Custom JS expressions are evaluated in your playground script's lexical scope (the same path js_value @keys use), so they can read top-level let/const bindings, the DOM, globals like location / navigator / Date, etc. The expression runs on every flowfn.fetchData call — there's no caching. Use it for dynamic values (timestamps, derived properties, computed query strings); use Static value for constants.

Calling fetchData from JS

flowfn.fetchData('list_artists', { q: 'pop' })
  .then((outputs) => render(outputs.items))
  .catch((err) => console.error(err.code, err.message));

The Promise resolves with the action's full outputs object (filtered through the entry's output_capture allowlist when one is set).
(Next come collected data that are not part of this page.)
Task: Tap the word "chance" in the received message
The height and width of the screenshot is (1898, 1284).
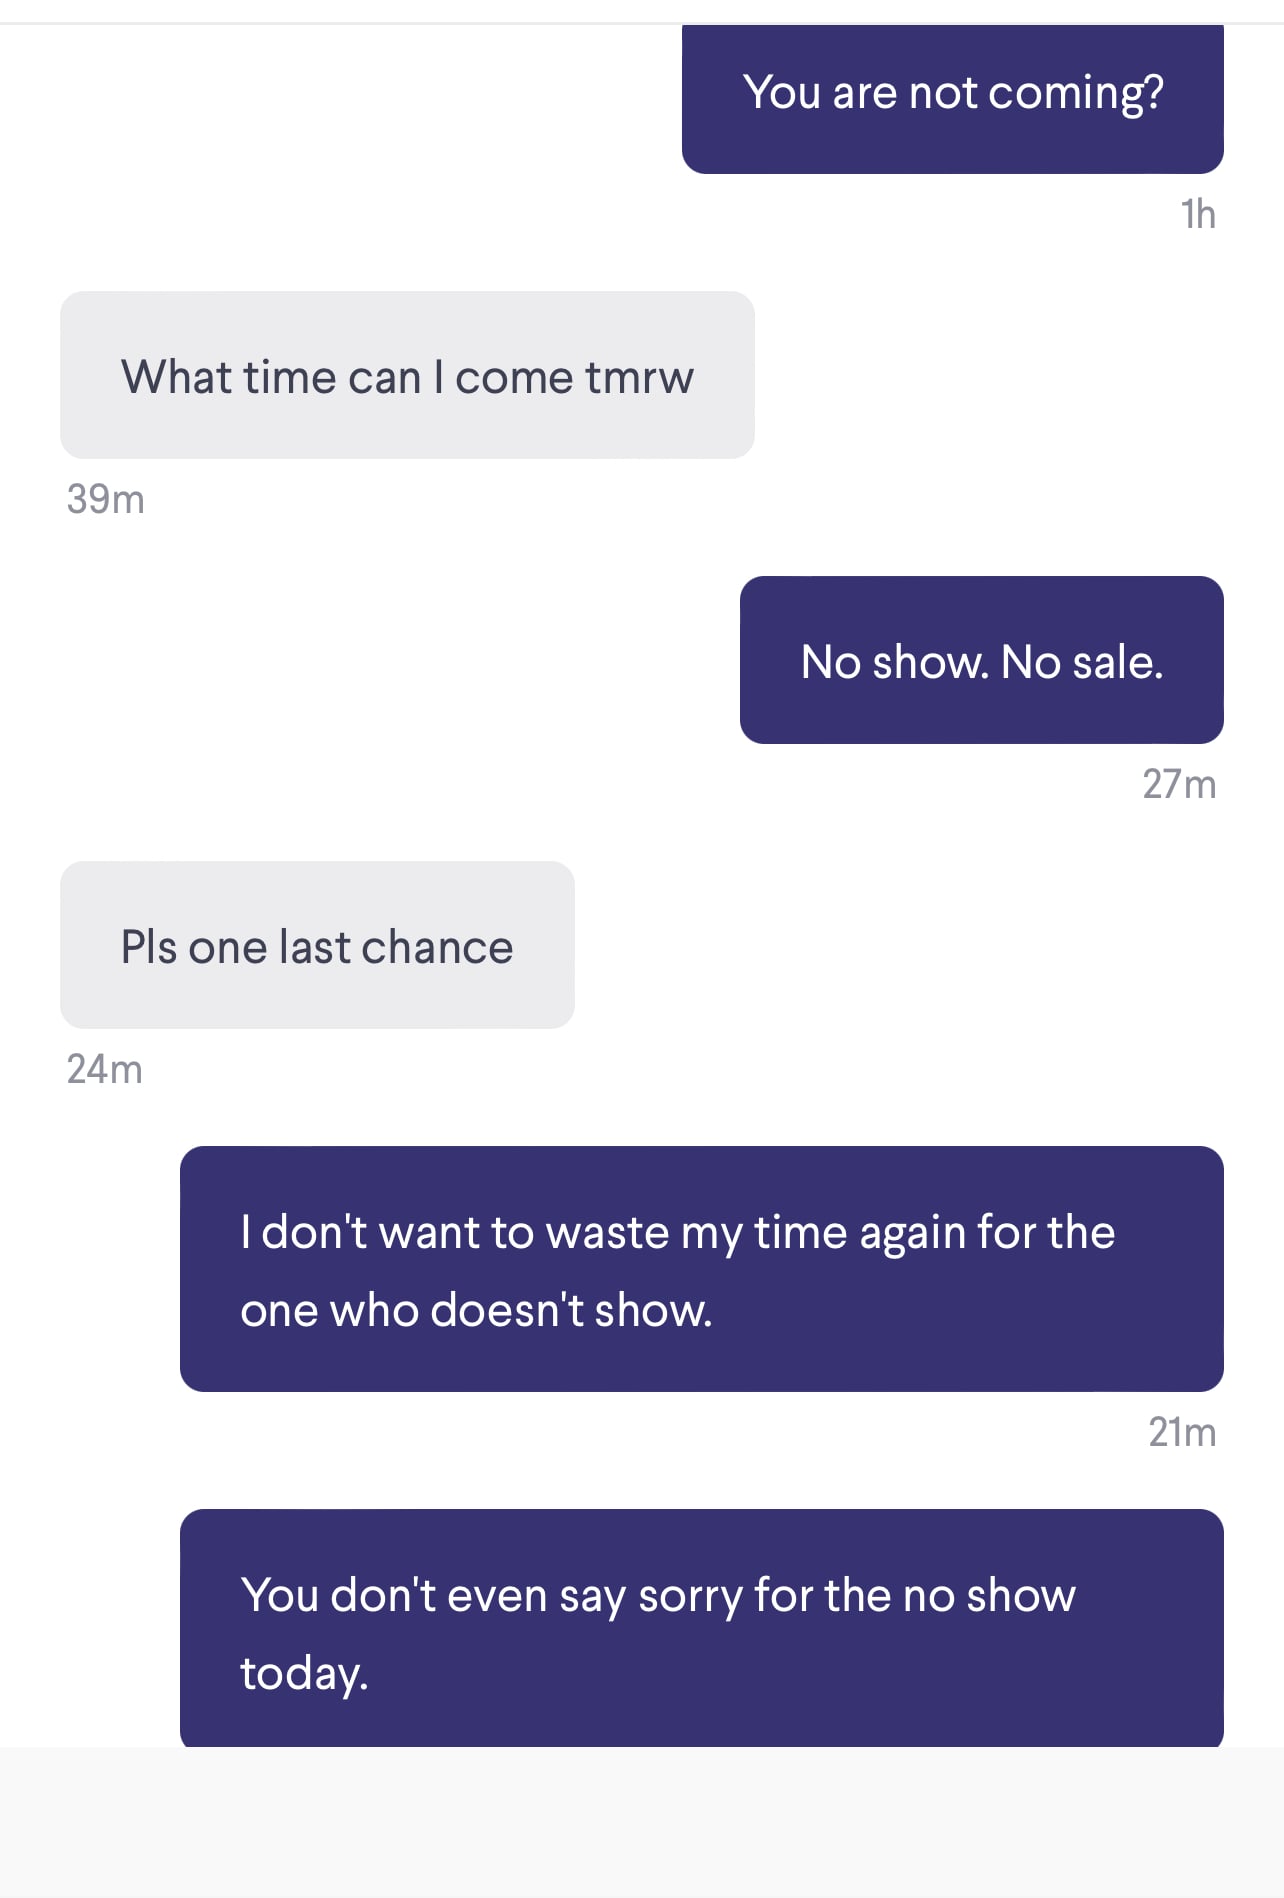Action: [x=437, y=947]
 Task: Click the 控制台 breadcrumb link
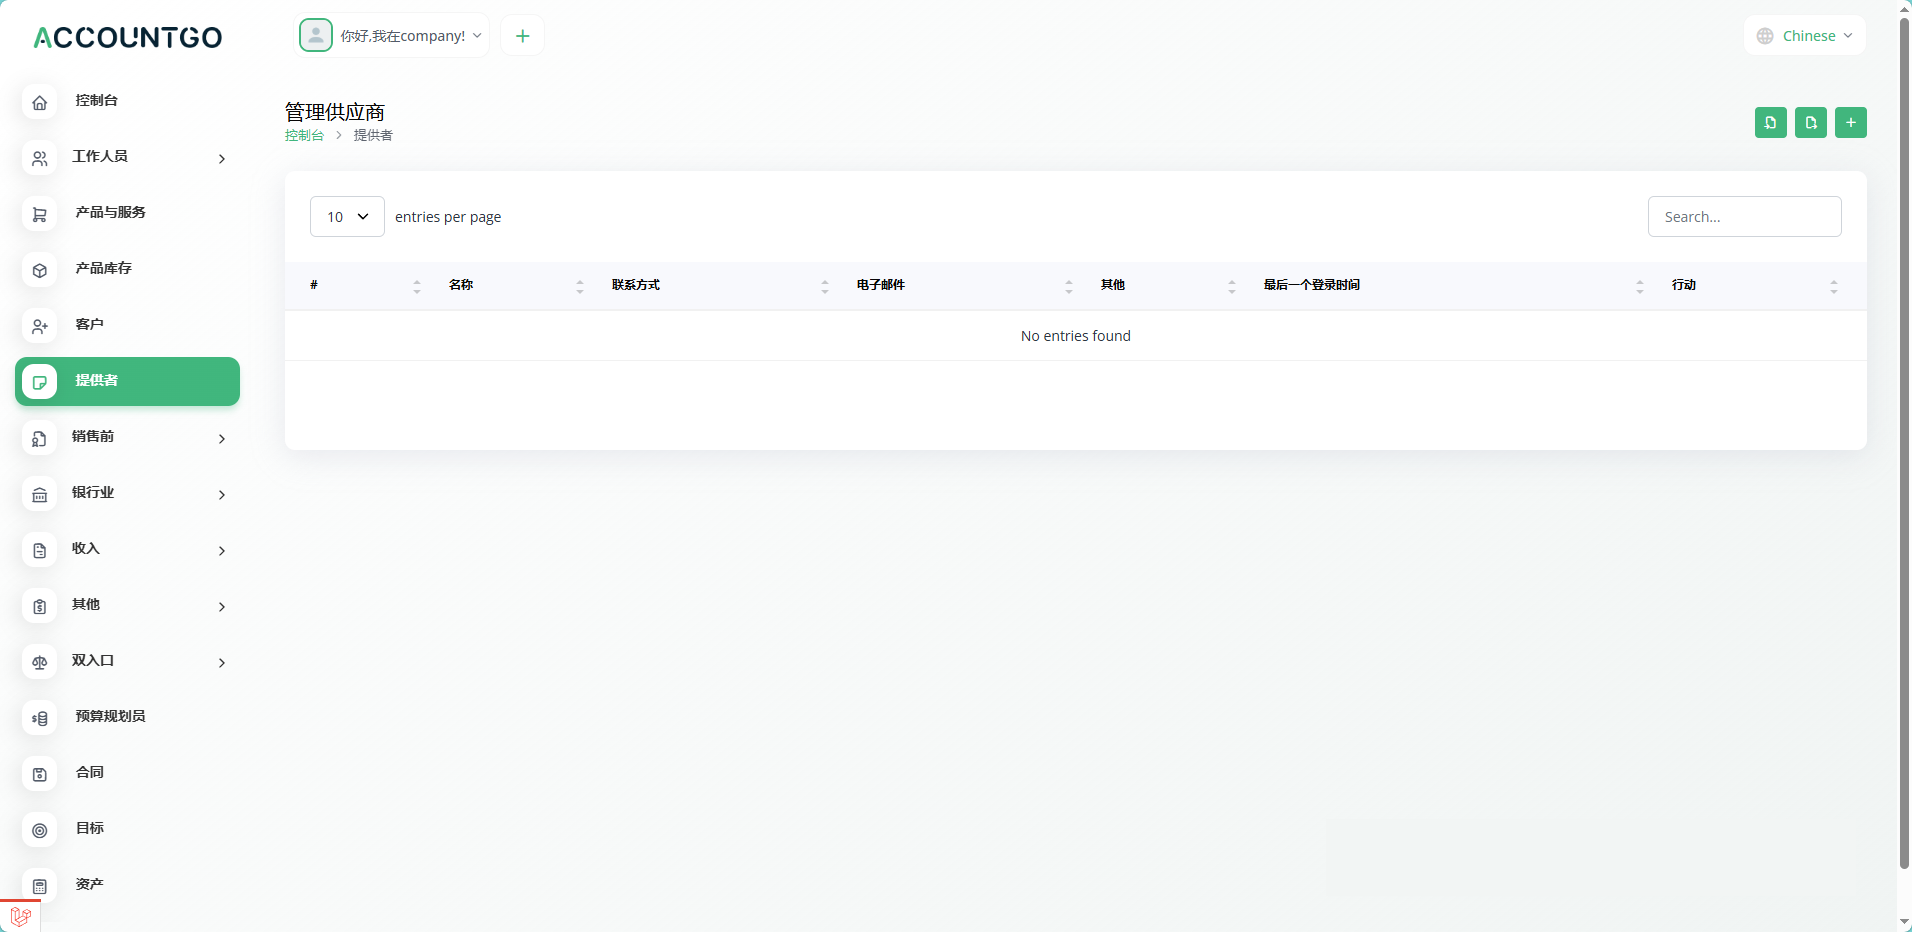click(x=304, y=136)
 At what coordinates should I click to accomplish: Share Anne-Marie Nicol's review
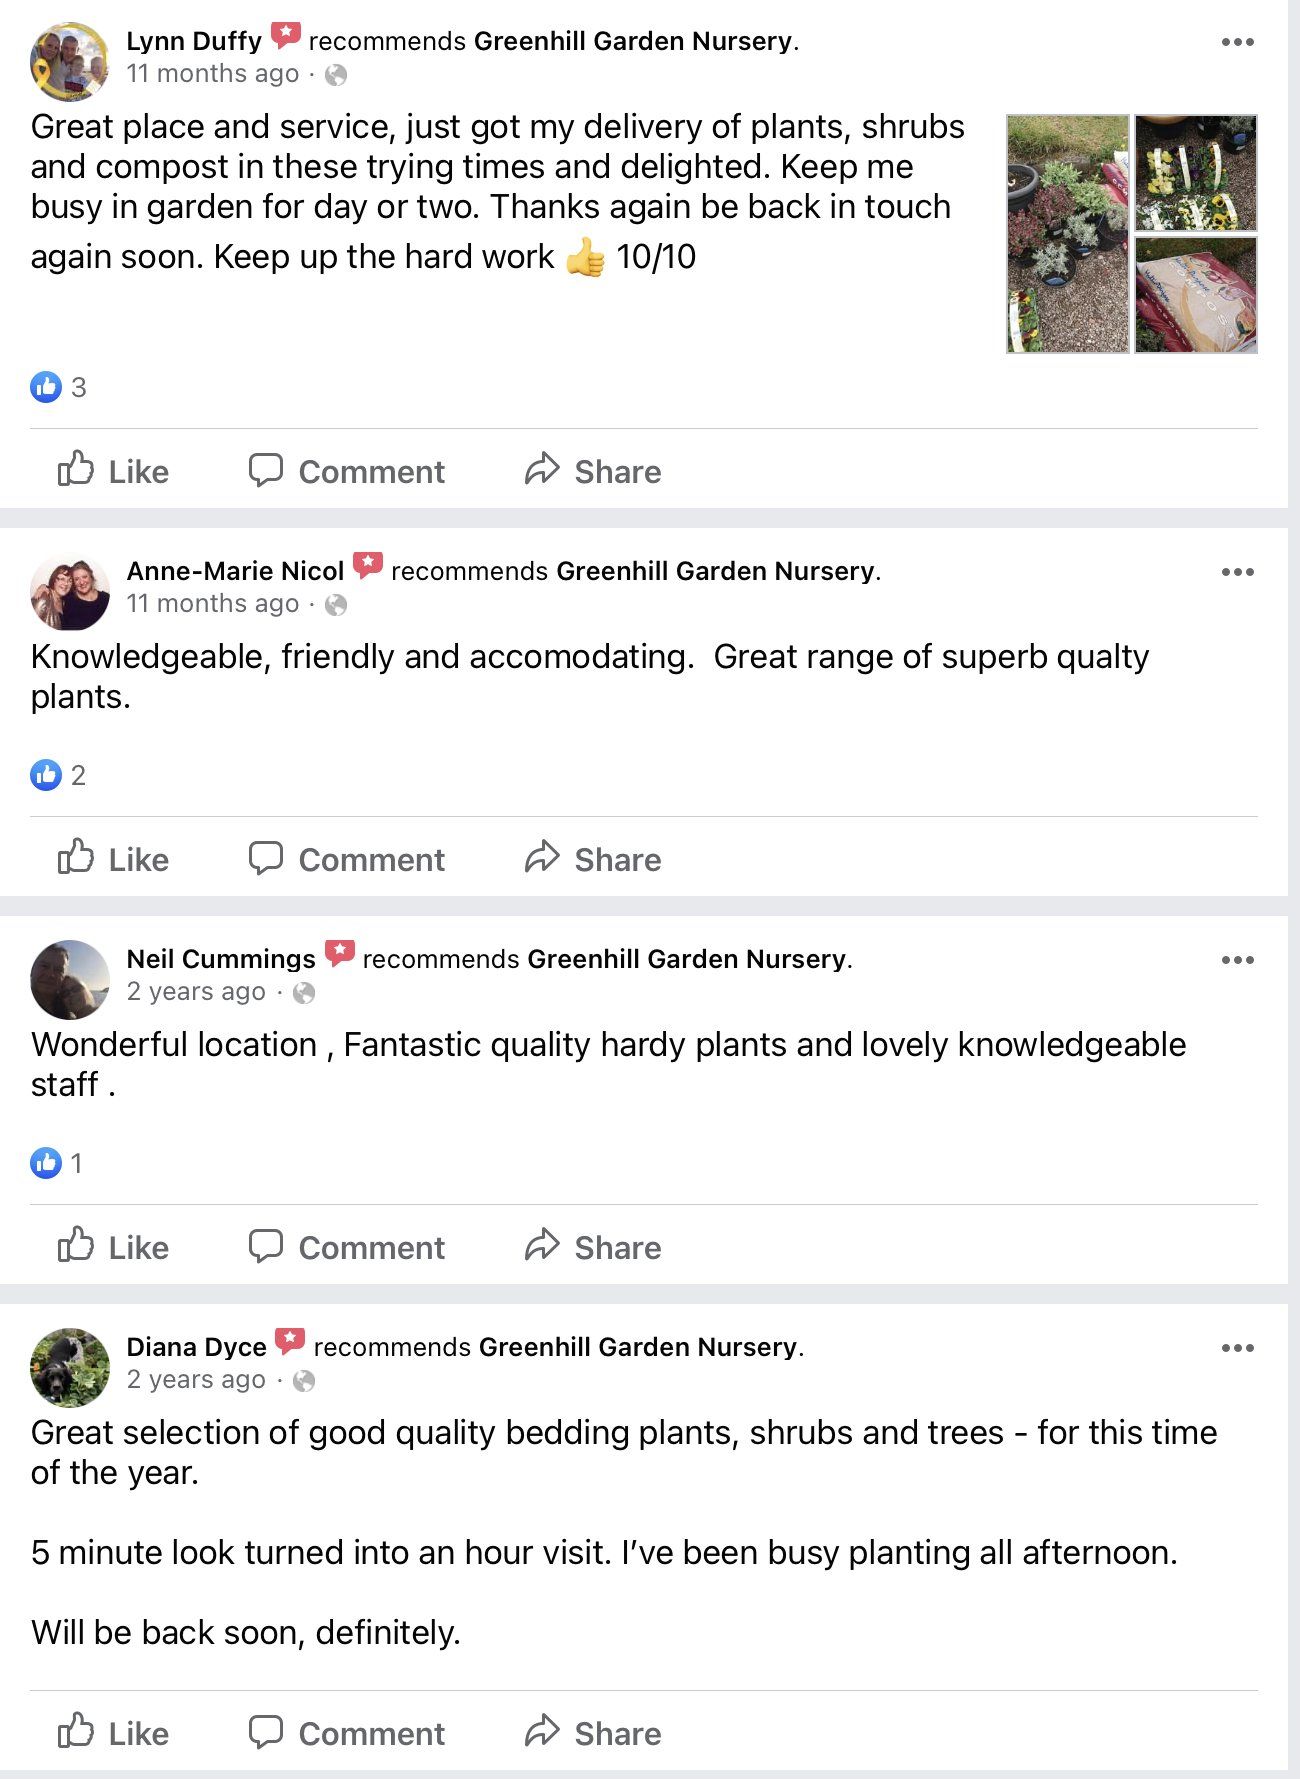tap(593, 859)
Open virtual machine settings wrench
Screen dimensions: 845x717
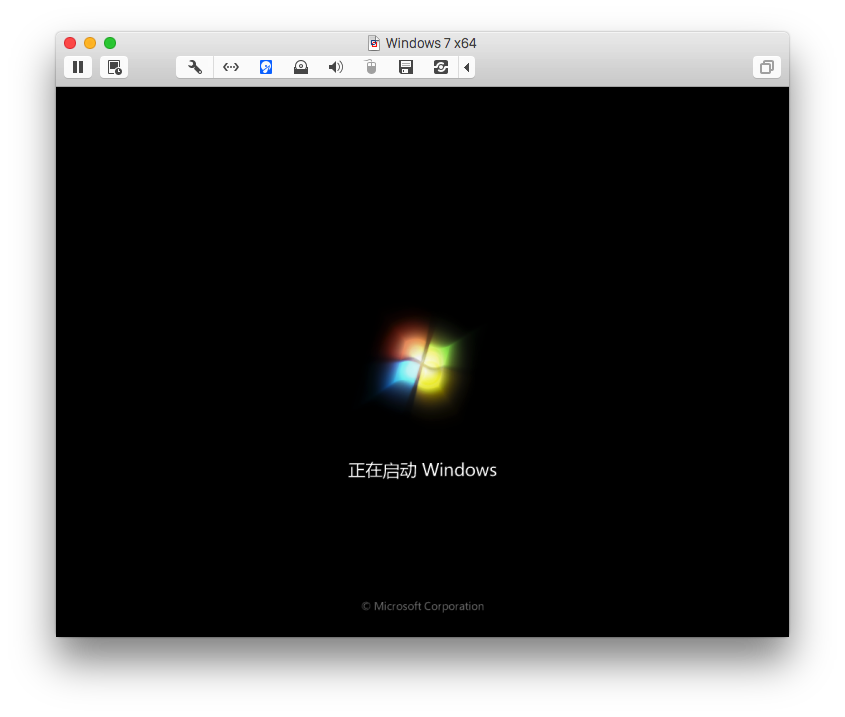(x=195, y=67)
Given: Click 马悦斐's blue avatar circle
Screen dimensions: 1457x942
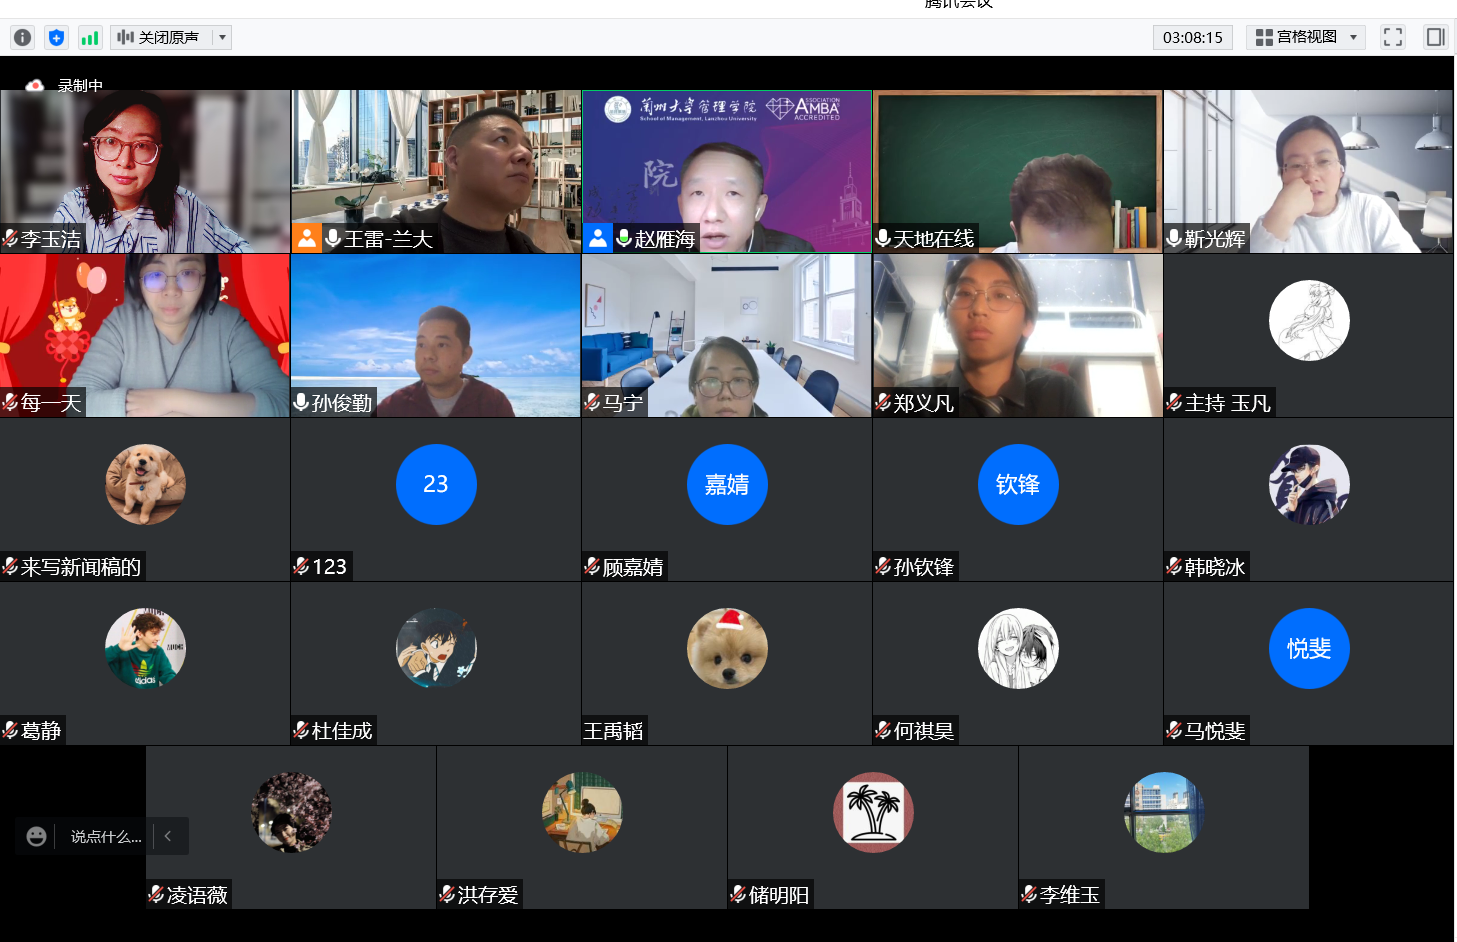Looking at the screenshot, I should coord(1308,649).
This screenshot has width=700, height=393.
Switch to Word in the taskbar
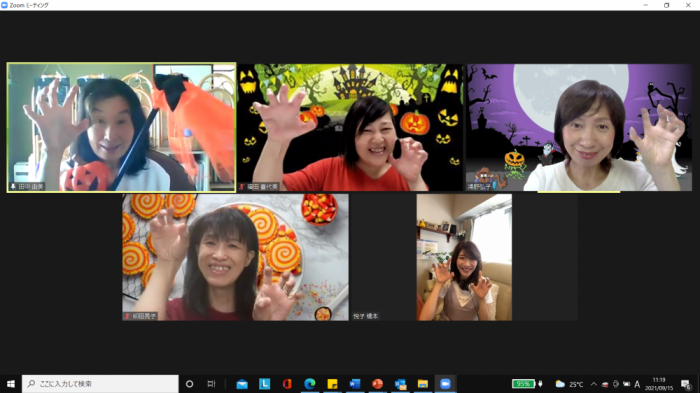(355, 384)
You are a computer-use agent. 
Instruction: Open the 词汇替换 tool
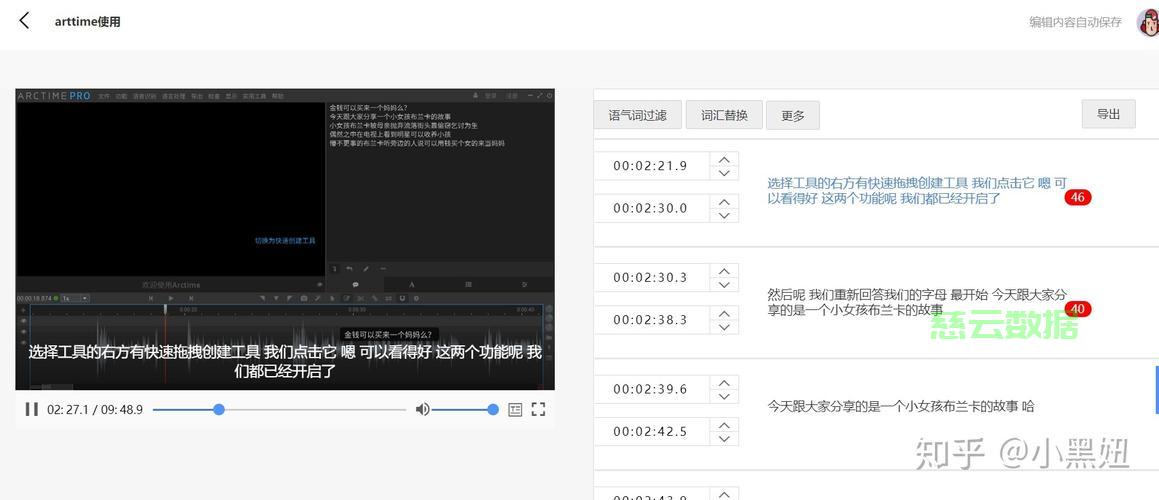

On failure it rejects with an Error whose .code matches the server-side error code: entry_disabled, rate_limited, invalid_inputs, handler_error, invocation_timeout, ...

Disabling vs deleting

  • Disable via the toggle on the entry row to instantly stop responding to flowfn.fetchData('<ref_key>') calls without removing the entry. Useful for quick incident response.
  • Delete via the trash icon to remove the entry entirely. The ref_key becomes invalid and existing iframe code that calls it will start rejecting with "Fetch entry not found".

Security model

  • Allowlist, not credential. Anyone who can render the playground can call any enabled fetch entry on it. If you wouldn't expose the data to the same audience as the playground itself, don't register it.
  • Server-side everything. The platform, action, connection, and input template stay on the server. The iframe only knows the ref_key and the declared input names.
  • Inputs are validated against the entry's declared inputs server-side. Unknown fields are rejected.
  • Standard public access policy applies: the playground must be published; password / embed-allowed-domains gates still apply to fetch-data calls just like they do to the page itself.
  • Phase 1 limits: platform-tool actions only (AI models aren't supported as fetch entries yet); synchronous (~25 s budget); no file outputs; heavy-task tools (long-running ffmpeg / ML jobs) are refused at save time.

fetchData vs invoke at a glance

  • flowfn.invoke: write-side. Bound to a DOM @key, gated by a rotatable invocation_code, defaults to filtering outputs. Use for side-effecting actions (post, send, charge).
  • flowfn.fetchData: read-side. Standalone ref_key, allowlist-only, returns full outputs by default. Use for reads (list, get, search).